Предыдущая глава |
↓ Содержание ↓
↑ Свернуть ↑
| Следующая глава |
Ночь, звезды и верный конь стали его единственными спутниками. Он вовсе не торопился исполнить поручение предателя-монаха. Странствия по пустыне настроили его совсем на другой лад.
Первое время огромные пространства пугали одинокого странника, но потом, в часы долгих ночных молитв пришло иное. Яркие звезды — совсем не такие, как на далекой родине, — шепот ветра, костры пастухов ... Он вдруг ощутил себя не затерянной песчинкой, — но частью всего Сущего ... Он понял, для чего уходили в пустыню отшельники и святые: вдали от мирской суеты стать собою, услышать голос Создателя, — и он решил, что последует их примеру.
Однажды в минуты недолгого забытья, ему приснилась покойная матушка: она смотрела на него ласково, потом что-то сказала — что-то очень важное, но он забыл, когда очнулся, и долго после сожалел о том. Юстэс очень хотел еще увидеть ее во сне: ведь он не знал ее — она умерла, когда он был младенцем, но матушка больше не приходила ... Зато вспомнились отец и старшие братья — и он почувствовал, что больше не сердится на них: сам виноват, что пришлось покинуть отчий дом... Вспомнилась и та, что любила его и чьей любовью он так тяготился... Что-то с ней теперь сталось и жива ли она?..
Но Гилленхарту не суждено было провести остаток дней своих в уединении и молитвах — судьба распорядилась иначе.
Его захватили врасплох кочевники. Бой был жестоким, коротким и неравным. Юноша сражался как лев — и потому его не убили. Восхищенные отвагой неверного, дети пустыни сохранили рыцарю жизнь — и продали его проходившему каравану, направлявшемуся к побережью. Спустя два перехода, на караван напала какая-то болезнь, унесшая в могилу более половины всех его людей. Не миновать бы этой участи и Юстэсу, раненому в стычке с кочевниками, но его спас черный человек по имени Али. Он дал ему съесть три темных, неприятно пахнувших шарика, размоченных в воде, — и юноша остался жить.
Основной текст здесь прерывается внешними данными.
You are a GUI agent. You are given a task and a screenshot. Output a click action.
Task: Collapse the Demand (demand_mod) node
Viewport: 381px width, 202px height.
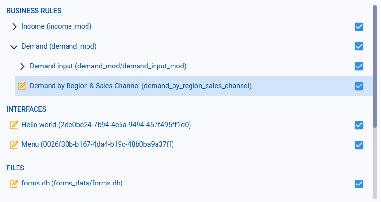pyautogui.click(x=14, y=47)
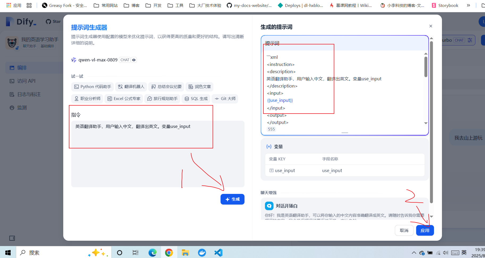This screenshot has height=258, width=485.
Task: Choose the 职业分析师 template
Action: tap(87, 99)
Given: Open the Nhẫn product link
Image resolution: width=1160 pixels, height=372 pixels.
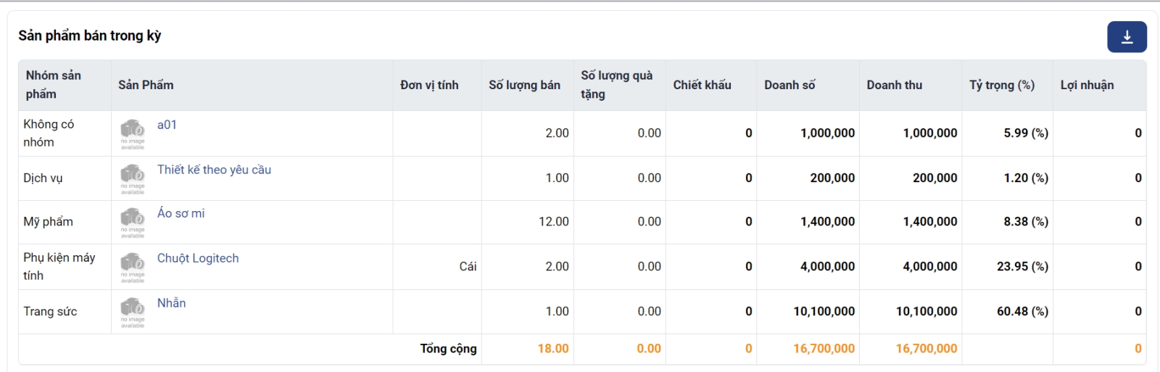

Али и дальше ухаживал за ним: промыл и смазал чем-то раны, где уже завелись черви, менял повязки, приговаривая что-то на чужом, гортанном языке, приносил воду, кормил его жирной бараньей похлебкой... Благодаря ему, рыцарь окреп настолько, что всерьез задумался о побеге.
Но теперь он был больше похож на человека, нежели на покойника, — его можно было выгодно продать, к тому же его теперешний хозяин и так потерял половину своих рабов, — и с него не спускали глаз.
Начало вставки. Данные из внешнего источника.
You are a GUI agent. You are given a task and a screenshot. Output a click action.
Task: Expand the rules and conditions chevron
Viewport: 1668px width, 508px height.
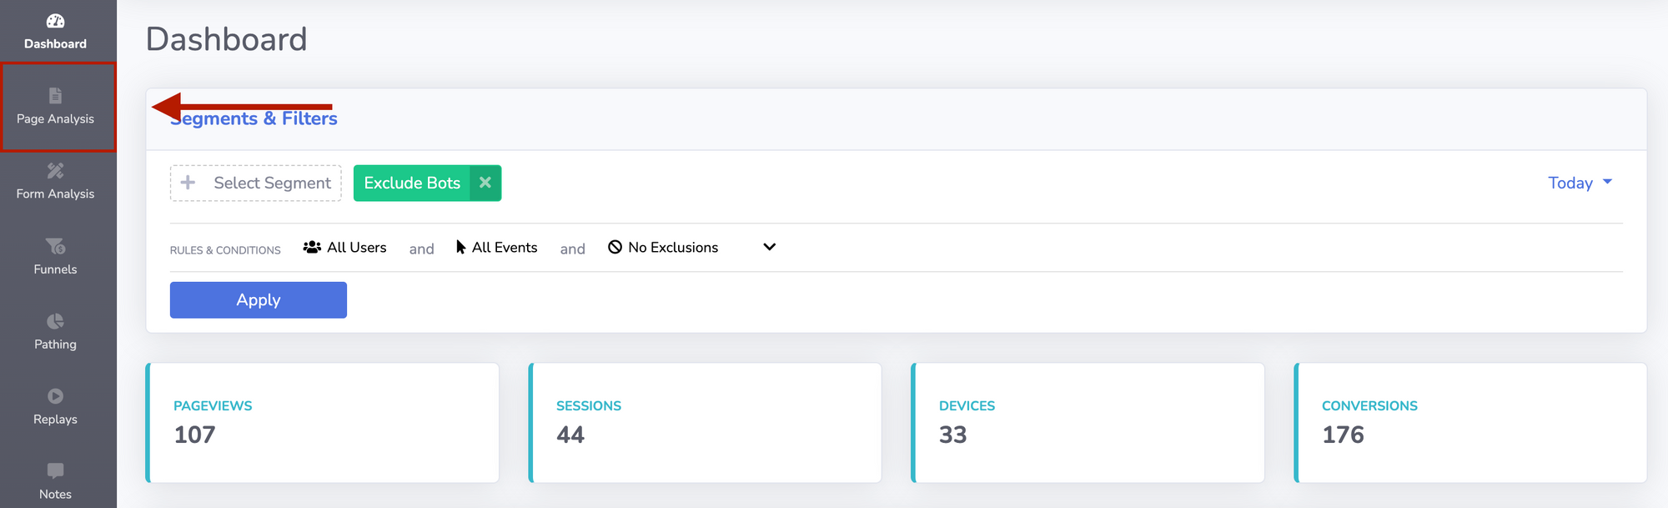[x=769, y=247]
Помогла песчаная буря. Утром того ужасного дня Али принес ему накидку из шерсти верблюда. Показывая на горизонт, где клубилось темное облачко, он что-то пытался объяснить. Юстэс взял накидку...
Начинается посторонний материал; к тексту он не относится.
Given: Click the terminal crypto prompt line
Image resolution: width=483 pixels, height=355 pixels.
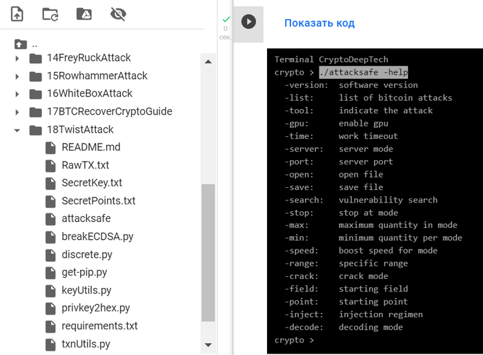Looking at the screenshot, I should point(294,340).
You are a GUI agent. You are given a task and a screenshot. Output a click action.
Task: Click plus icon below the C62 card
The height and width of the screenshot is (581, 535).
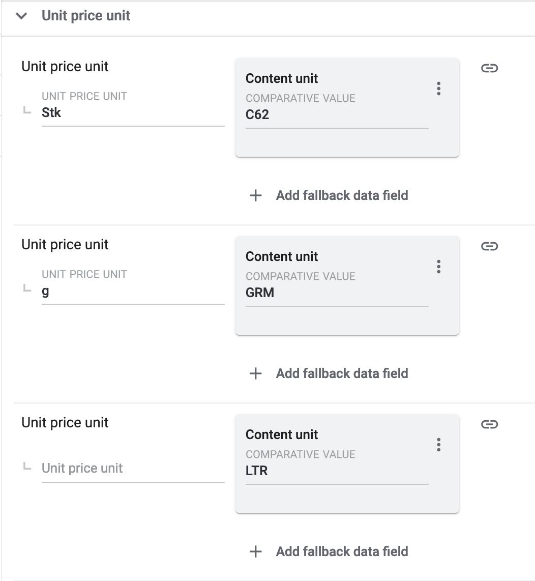(256, 195)
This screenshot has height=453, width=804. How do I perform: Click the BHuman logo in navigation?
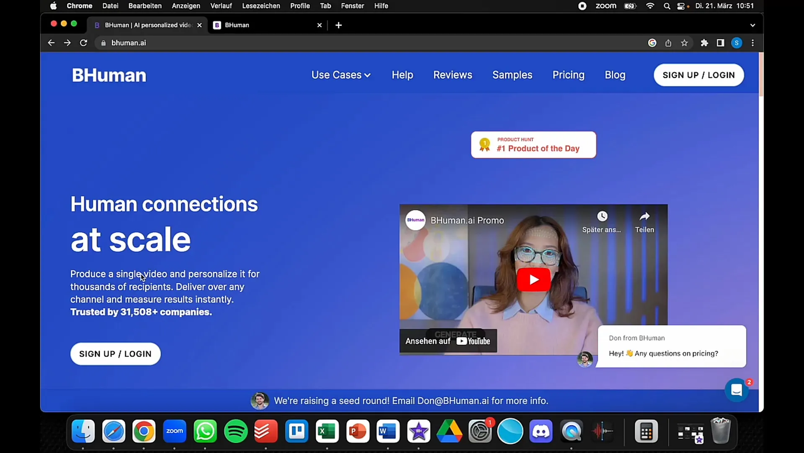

Потом были долгие часы, когда во всем мире не осталось больше ничего, кроме воя ветра. Ему казалось: все демоны пустыни собрались вместе, чтобы спеть хором на его могиле, и рука в бессильной ярости напрасно искала рукоять меча... Он бы так и остался там, погребенный толстым слоем песка вместе с остальным караваном, но Али откопал его, еле живого, и Юстэс обнаружил, что снова стал свободным... Он тогда не задумался, как выжил Али, — наверное, им обоим просто повезло.
Последующие дни были наполнены смертельной мукой. Палящее солнце и ни капли воды... Язык распух, стал шершавым, Юстэсу хотелось откусить его и выплюнуть — он думал, что задохнется, если тот распухнет еще больше. В висках все время стучали маленькие острые молоточки — голова болела невыносимо и он боялся, что череп расколется... Еще он боялся сойти с ума — ведь тогда бы он, не задумываясь, вцепился в горло своему спасителю, и пил бы... пил его кровь — он видел, как это сделали караванщики с обессилившим рабом...
Али молча полз рядом и в его глазах тоже порой светилось безумие...
Гилленхарт не выдержал первым.
Он напал на чернокожего и они сцепились, катаясь по песку, точно дикие звери, рыча и кусая друг друга. Али оказался сильнее и проворнее — изловчившись, он ударил юношу кулаком в висок и свет померк в его очах.
... Откуда-то из тьмы перед ним появилось лицо монаха. "Ты послал меня сюда... Из-за тебя я так страдаю... Я ненавижу тебя..."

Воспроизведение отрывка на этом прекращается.